Student athletes have been fighting for recognition as employees in the big money world of college sports since at least 2014 when a group of Northwestern University football players first attempted to form a National Labor Relations Board-recognized bargaining unit.
If the Third Circuit rules that the athletes can go forward with their claims, it would create a split with the Seventh and Ninth circuits, making it more likely the Supreme Court will review the case.
But resolution of the question whether the NCAA and schools must compensate athletes as employees is likely a long way off no matter how the appeals court rules.

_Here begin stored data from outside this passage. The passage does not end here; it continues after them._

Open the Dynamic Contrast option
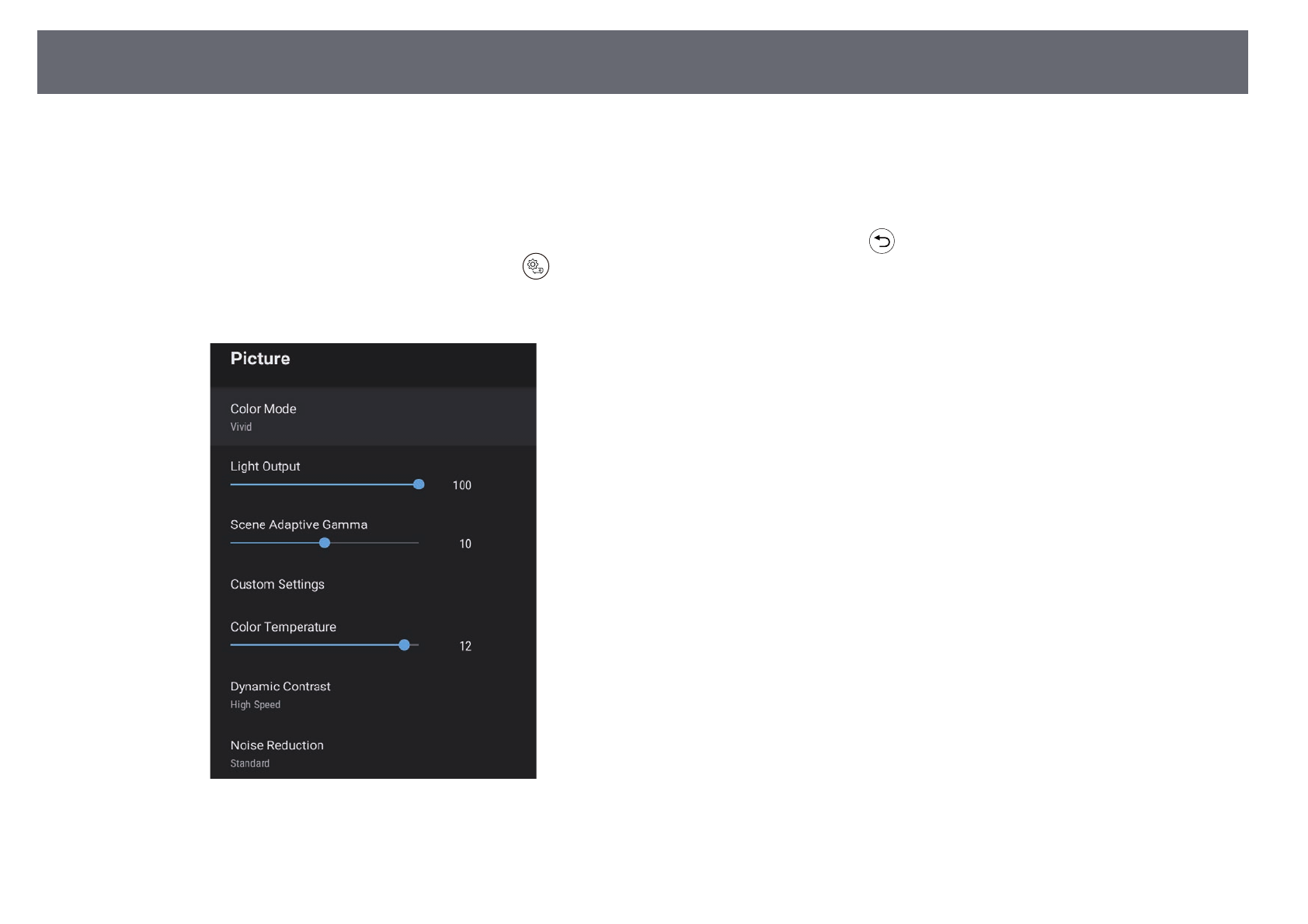The image size is (1308, 924). pyautogui.click(x=280, y=687)
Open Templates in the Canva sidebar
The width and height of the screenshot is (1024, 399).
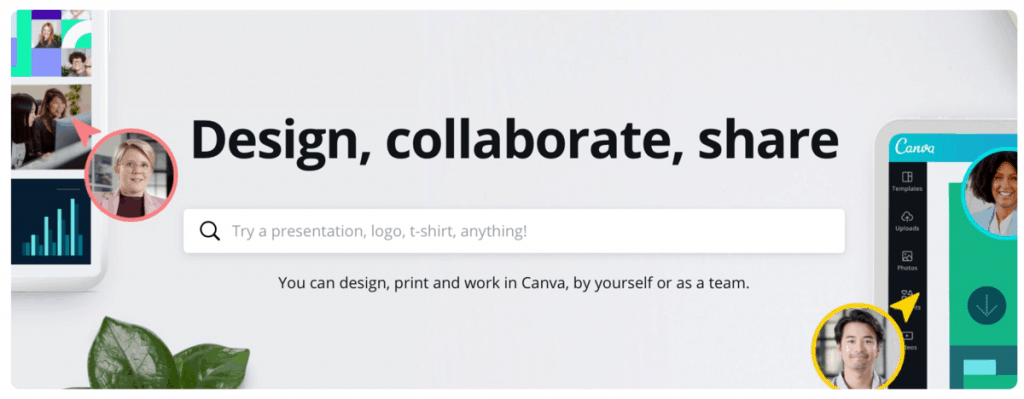point(906,182)
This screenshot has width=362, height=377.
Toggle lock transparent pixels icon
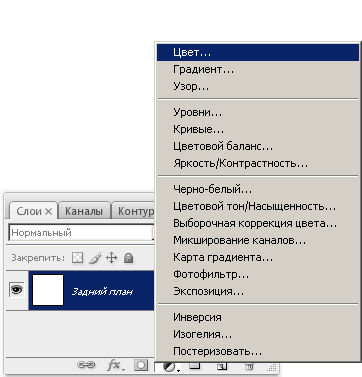(77, 258)
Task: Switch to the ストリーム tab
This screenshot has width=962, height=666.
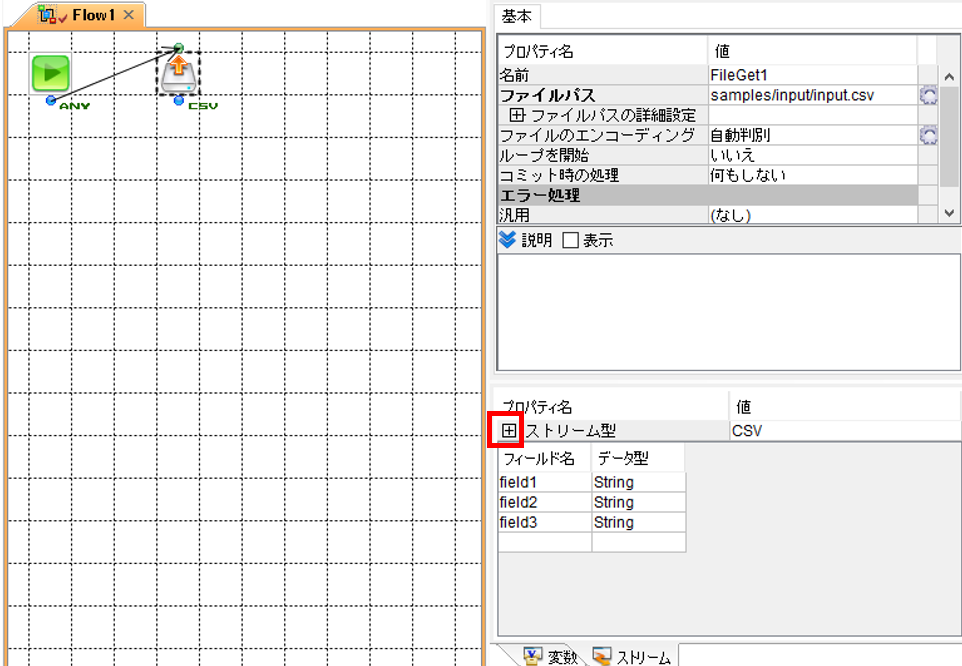Action: tap(632, 656)
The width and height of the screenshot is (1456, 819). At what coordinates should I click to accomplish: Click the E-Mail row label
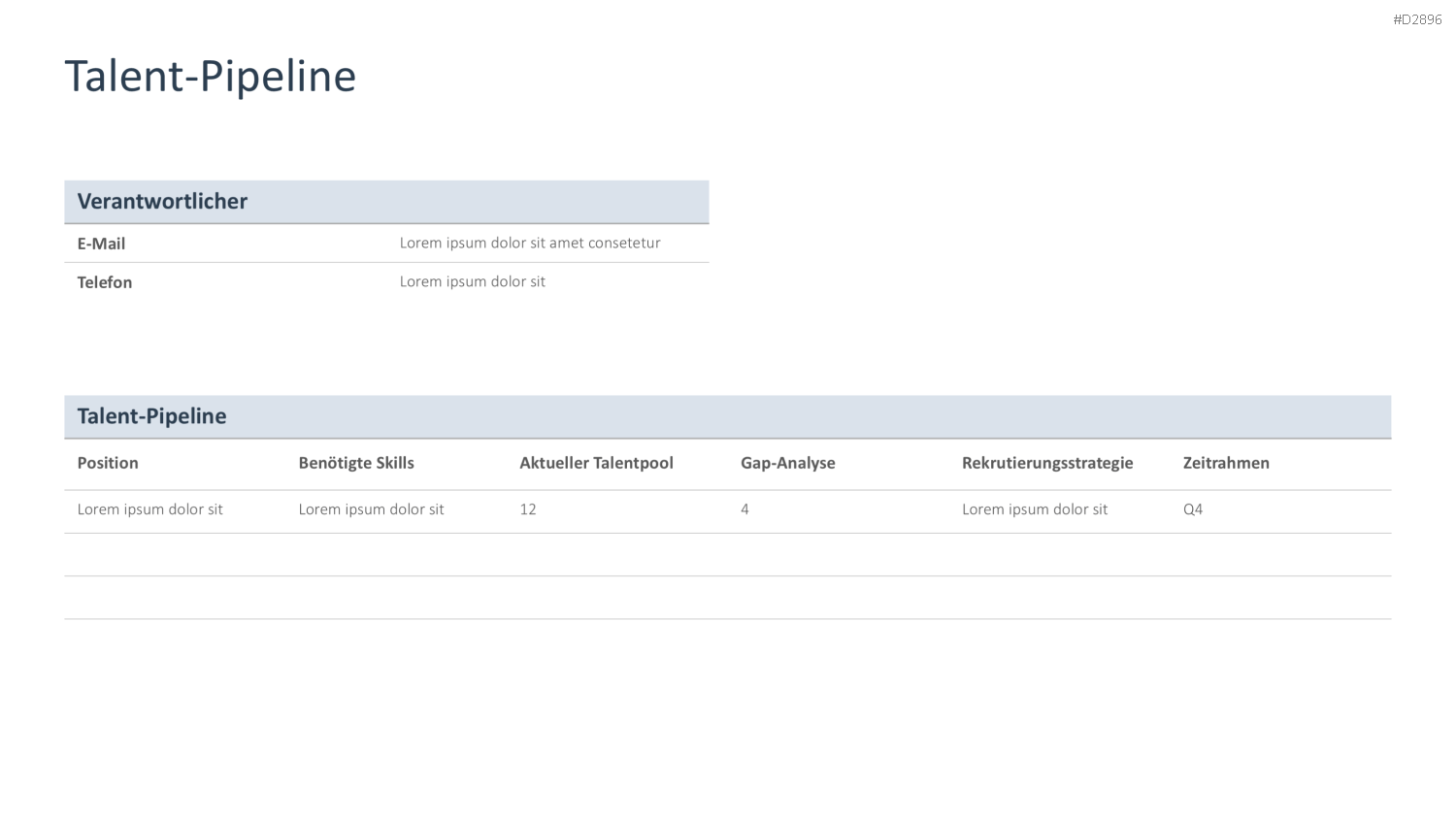pyautogui.click(x=101, y=244)
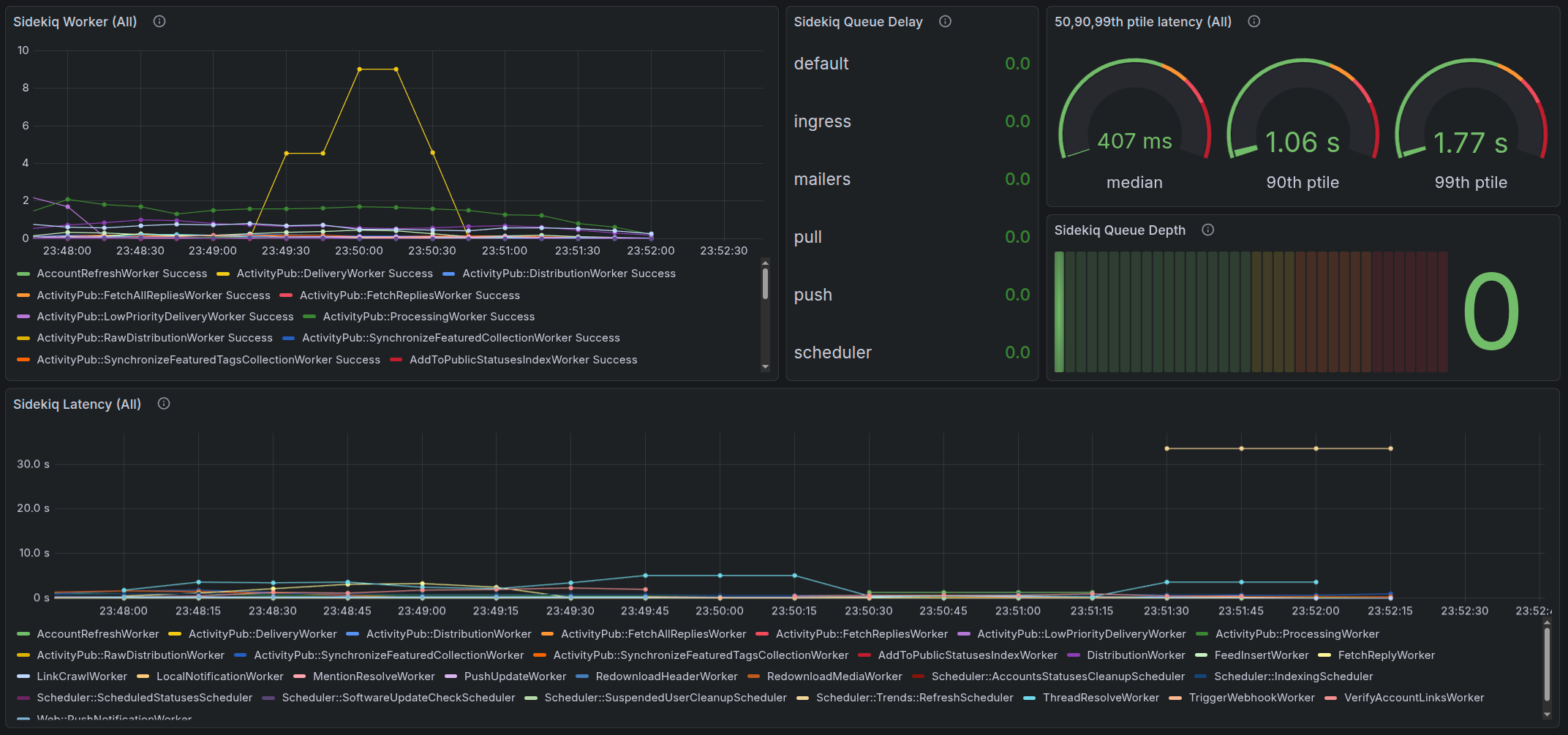The width and height of the screenshot is (1568, 735).
Task: Open Sidekiq Queue Depth panel title menu
Action: pyautogui.click(x=1120, y=230)
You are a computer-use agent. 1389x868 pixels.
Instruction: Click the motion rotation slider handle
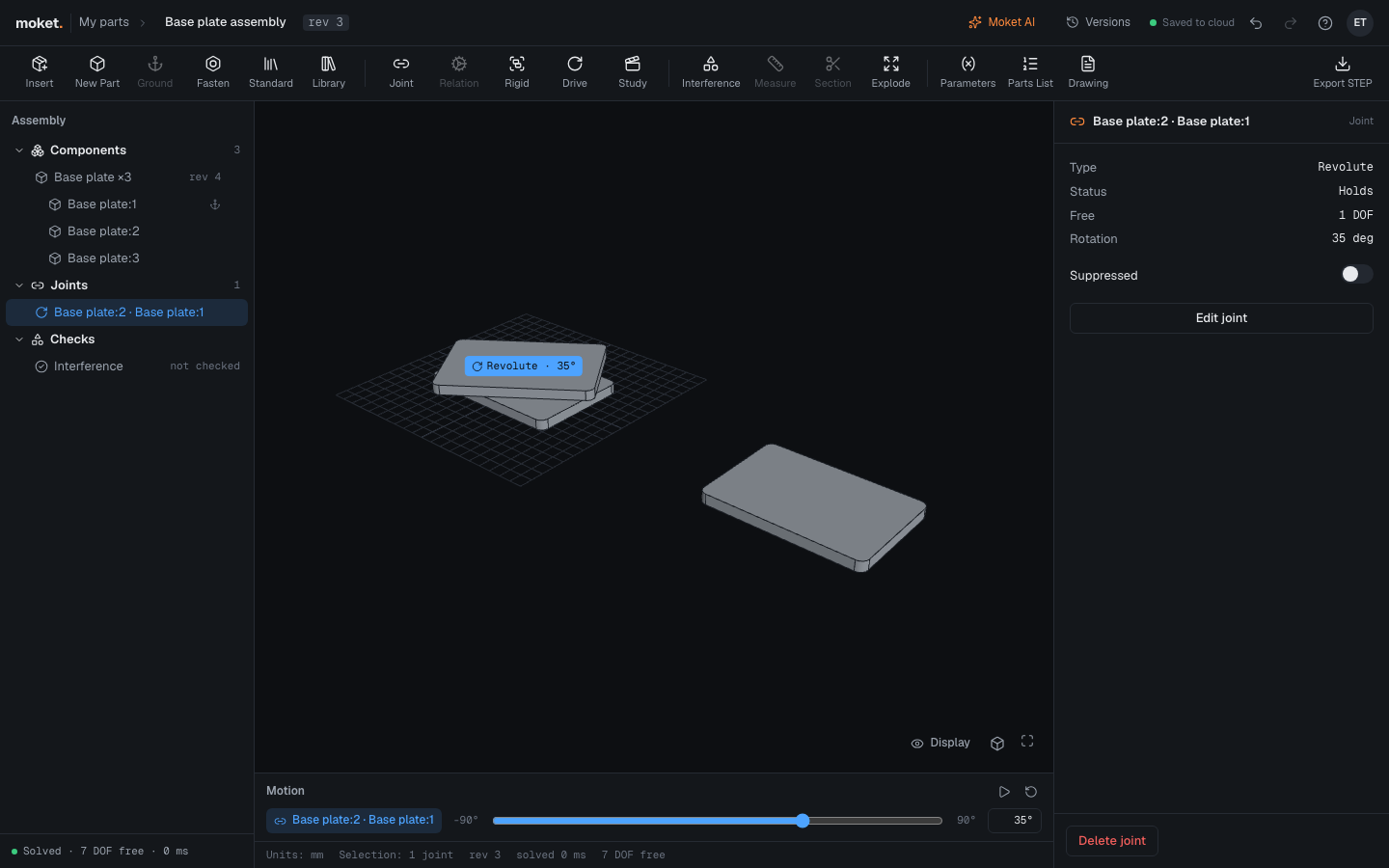pos(803,821)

“The case is in its infancy. Even if it goes up to the Supreme Court, it may end up back in the Eastern District of Pennsylvania,” attorney Angela de Cespedes with Saul Ewing LLP in Miami told Bloomberg Law. De Cespedes’ practice includes representation of US and international professional sports leagues, federations, and teams.
In the end, de Cespedes said, “the chances are equally good that the NCAA or the plaintiffs will prevail.”
The Seventh and Ninth Circuit decisions were predicated on amateurism, but the “landscape has changed” because of the US Supreme Court’s unanimous June 2021 ruling in NCAA v. Alston, de Cespedes said. “The question is whether it has changed enough,” she said.
The court in Alston, an antitrust case, opened the door to student athlete compensation, striking the NCAA restrictions on student athletes receiving education-related benefits like computers, internships, and academic achievement awards.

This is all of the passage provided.